◆ **Extrait de page**:
Programme « Softly Surreal »  |  Woche der Kritik

Le dernier programme de la Semaine de la critique avait des volontés de renouvellement du cinéma, finissant d’accomplir un long mouvement ambitieux qui nous a mené du « care » vers l’avenir en balisant ce qu’il importe maintenant de réfléchir devant les images de l’après-pandémie. Quelles voies prendre face à un cinéma acculé par le numérique et le calcul ? Le sentier du surréalisme propose certainement une réplique au déterminisme algorithmique, à l’instar de ses premières expérimentations au début du XXe siècle qui répondaient à l’industrialisation de masse et au futurisme qui le magnifiaient.

◆ **Données enregistrées**:

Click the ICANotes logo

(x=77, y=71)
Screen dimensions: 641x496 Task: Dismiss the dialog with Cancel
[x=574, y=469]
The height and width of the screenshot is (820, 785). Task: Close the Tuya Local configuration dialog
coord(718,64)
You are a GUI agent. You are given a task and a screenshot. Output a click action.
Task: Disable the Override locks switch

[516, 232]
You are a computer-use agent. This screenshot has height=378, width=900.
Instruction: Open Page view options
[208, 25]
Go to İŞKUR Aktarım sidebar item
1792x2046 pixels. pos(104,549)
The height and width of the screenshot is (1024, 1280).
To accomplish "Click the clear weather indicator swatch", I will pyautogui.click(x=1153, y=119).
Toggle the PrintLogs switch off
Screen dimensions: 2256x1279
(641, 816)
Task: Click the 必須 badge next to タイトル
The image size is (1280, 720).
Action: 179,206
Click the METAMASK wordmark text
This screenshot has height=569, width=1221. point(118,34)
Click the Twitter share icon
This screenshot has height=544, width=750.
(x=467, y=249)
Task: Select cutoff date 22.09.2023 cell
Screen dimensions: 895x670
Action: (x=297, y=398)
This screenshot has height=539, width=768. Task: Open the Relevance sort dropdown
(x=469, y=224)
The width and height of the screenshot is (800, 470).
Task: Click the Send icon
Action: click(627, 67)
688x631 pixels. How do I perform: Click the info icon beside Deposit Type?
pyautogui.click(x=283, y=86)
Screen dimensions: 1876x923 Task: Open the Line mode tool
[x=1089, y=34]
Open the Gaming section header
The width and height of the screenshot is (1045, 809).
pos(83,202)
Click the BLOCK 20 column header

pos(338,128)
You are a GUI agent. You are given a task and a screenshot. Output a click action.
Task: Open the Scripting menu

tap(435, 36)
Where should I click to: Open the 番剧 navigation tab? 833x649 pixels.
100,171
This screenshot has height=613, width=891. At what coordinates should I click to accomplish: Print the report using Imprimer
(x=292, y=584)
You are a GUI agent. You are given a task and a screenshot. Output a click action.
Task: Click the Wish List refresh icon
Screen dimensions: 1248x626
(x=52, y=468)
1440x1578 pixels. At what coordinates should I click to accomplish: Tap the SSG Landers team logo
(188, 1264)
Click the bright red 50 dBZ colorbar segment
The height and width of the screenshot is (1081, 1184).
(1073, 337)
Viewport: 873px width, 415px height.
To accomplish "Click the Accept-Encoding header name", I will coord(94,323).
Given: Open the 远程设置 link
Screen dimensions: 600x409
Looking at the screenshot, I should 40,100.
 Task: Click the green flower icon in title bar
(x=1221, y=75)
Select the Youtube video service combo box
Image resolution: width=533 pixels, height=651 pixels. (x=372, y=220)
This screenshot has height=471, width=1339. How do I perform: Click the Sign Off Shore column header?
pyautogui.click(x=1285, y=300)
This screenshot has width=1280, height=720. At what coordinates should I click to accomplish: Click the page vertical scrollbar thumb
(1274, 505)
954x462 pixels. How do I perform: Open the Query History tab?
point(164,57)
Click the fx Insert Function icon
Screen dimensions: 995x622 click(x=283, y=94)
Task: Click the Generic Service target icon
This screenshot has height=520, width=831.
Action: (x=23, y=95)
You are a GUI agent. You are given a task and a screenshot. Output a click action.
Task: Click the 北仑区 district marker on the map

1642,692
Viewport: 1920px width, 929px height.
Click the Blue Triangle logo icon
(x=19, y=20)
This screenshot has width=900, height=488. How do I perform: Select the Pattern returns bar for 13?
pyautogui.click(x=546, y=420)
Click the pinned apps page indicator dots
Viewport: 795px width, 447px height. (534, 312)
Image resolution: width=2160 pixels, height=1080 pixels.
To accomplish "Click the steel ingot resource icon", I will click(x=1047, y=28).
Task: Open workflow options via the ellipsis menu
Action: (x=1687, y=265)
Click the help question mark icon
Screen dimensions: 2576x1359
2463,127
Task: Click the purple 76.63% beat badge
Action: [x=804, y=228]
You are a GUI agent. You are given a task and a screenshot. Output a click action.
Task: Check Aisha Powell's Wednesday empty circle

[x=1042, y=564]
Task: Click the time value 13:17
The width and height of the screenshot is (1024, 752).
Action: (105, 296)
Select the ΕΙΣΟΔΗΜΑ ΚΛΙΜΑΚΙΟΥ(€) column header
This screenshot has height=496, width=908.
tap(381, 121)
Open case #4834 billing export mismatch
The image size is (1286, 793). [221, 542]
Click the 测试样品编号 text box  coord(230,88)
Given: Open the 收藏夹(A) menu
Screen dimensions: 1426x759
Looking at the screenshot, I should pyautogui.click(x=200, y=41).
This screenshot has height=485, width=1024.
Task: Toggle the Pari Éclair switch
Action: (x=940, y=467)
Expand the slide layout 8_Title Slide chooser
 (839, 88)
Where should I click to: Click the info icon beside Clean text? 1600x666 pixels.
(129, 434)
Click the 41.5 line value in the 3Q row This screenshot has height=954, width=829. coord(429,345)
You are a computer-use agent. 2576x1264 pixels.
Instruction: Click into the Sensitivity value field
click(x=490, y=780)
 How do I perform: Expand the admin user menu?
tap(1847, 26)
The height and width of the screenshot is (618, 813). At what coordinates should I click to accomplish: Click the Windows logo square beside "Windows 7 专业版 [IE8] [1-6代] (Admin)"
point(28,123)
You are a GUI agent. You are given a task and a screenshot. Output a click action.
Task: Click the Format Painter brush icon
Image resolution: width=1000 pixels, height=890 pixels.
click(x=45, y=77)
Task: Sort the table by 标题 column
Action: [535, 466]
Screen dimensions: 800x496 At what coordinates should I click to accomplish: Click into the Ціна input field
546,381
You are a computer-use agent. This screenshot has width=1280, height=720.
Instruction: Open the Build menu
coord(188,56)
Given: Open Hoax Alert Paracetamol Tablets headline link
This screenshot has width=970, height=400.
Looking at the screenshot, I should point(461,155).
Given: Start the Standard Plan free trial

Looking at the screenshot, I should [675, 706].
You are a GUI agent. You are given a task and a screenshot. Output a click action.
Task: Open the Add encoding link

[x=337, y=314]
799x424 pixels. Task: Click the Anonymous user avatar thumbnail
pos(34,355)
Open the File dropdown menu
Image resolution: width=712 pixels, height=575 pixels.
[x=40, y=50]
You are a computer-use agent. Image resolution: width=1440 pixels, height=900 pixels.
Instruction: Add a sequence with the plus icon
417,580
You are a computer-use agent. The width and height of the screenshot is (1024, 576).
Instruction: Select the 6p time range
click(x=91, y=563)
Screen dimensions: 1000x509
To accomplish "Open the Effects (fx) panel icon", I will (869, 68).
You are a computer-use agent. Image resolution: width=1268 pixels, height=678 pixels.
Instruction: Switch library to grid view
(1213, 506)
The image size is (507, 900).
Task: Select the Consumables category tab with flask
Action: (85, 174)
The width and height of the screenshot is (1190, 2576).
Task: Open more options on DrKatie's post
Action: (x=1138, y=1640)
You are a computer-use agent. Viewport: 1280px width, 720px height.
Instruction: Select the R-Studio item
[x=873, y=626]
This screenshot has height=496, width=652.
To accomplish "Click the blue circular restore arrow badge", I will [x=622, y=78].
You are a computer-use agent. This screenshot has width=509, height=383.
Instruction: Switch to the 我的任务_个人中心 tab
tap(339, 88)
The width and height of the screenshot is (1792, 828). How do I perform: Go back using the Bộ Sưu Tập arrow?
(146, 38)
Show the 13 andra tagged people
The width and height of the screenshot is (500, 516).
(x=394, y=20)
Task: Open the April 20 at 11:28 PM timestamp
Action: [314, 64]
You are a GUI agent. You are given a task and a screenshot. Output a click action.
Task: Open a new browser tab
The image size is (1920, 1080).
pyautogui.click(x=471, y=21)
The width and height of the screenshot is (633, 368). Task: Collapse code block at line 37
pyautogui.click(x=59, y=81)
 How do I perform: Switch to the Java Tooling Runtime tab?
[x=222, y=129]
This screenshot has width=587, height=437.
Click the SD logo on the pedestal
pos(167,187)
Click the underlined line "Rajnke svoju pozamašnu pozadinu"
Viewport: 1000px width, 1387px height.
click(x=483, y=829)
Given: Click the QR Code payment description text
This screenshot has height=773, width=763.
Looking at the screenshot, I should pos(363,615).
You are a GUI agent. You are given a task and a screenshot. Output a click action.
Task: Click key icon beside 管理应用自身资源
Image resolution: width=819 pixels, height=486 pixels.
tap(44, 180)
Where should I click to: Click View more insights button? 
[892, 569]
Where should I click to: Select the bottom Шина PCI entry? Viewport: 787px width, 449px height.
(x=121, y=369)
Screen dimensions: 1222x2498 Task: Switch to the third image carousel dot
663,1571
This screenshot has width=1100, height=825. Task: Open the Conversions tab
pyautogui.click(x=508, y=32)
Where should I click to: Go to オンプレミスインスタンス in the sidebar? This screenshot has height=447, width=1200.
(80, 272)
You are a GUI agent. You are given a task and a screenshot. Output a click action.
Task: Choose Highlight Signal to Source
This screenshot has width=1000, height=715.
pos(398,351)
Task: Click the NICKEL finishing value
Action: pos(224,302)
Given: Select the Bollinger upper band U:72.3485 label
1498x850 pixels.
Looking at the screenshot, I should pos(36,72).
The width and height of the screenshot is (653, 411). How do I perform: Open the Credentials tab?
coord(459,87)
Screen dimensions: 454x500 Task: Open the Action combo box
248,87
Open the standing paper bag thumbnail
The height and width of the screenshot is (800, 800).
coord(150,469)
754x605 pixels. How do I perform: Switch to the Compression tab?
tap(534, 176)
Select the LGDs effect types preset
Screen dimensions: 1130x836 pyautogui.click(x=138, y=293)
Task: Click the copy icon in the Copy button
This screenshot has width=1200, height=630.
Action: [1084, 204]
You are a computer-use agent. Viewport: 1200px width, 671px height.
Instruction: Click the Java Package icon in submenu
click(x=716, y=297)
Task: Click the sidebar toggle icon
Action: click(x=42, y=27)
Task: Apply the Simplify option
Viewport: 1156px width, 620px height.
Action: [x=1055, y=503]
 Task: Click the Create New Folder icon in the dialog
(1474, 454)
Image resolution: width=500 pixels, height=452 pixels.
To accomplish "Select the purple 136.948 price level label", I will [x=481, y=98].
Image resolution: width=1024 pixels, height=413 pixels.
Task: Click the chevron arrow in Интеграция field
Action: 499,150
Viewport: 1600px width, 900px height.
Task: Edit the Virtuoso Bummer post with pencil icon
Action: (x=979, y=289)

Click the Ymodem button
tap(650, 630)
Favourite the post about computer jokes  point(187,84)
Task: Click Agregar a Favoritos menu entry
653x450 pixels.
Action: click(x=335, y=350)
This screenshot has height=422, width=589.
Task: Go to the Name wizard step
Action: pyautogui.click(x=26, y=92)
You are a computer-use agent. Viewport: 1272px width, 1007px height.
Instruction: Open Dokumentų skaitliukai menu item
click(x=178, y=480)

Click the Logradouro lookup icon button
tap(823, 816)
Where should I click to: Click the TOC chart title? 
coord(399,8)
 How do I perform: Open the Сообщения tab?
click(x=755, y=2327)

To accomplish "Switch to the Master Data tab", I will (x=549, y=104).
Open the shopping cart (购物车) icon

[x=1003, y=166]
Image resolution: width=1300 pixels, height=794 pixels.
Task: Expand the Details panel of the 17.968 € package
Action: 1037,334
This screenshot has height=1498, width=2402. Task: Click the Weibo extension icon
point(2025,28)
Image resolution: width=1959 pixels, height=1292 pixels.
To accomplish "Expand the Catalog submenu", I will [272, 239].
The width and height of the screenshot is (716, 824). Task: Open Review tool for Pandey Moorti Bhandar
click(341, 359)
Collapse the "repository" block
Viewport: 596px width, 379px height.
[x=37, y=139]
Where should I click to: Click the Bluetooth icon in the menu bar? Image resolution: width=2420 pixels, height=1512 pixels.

◆ **Travail à faire**:
Prolongez l’extrait sur le programme « Softly Surreal » de la Semaine de la critique en reprenant après sa dernière phrase.

◆ **Résultat final**:
La question conceptuelle de ce triplé de films est lancée par le premier, petit film de descendance surréaliste signé Raúl Ruiz et présenté à l’occasion dans une belle copie 35 mm. Repiqués au Livre de Mallarmé, les complotistes copistes de cette œuvre à mystère s’affairent dans des décors de société secrète à transcrire des pages couvertes de calculs alchimiques. À la recherche d’une forme à venir, ils essaient d’imaginer l’œuvre des œuvres, un Graal qui aurait été volé, composé de 23 secondes en boucle qui contiendraient tout ce qu’il faut du cinéma pour le résumer et le faire survivre entier pour le futur. Quel avenir fantasmer pour le cinéma sinon celui, comme chez Ruiz, où sans cesse sa forme se déroberait à ses a priori ? Où ses genres, ses écoles, ses tendances ne cesseraient de disparaître dans le dessein révélé d’une révolution esthétique qui abolirait ses catégories, ses durées, ses récits ?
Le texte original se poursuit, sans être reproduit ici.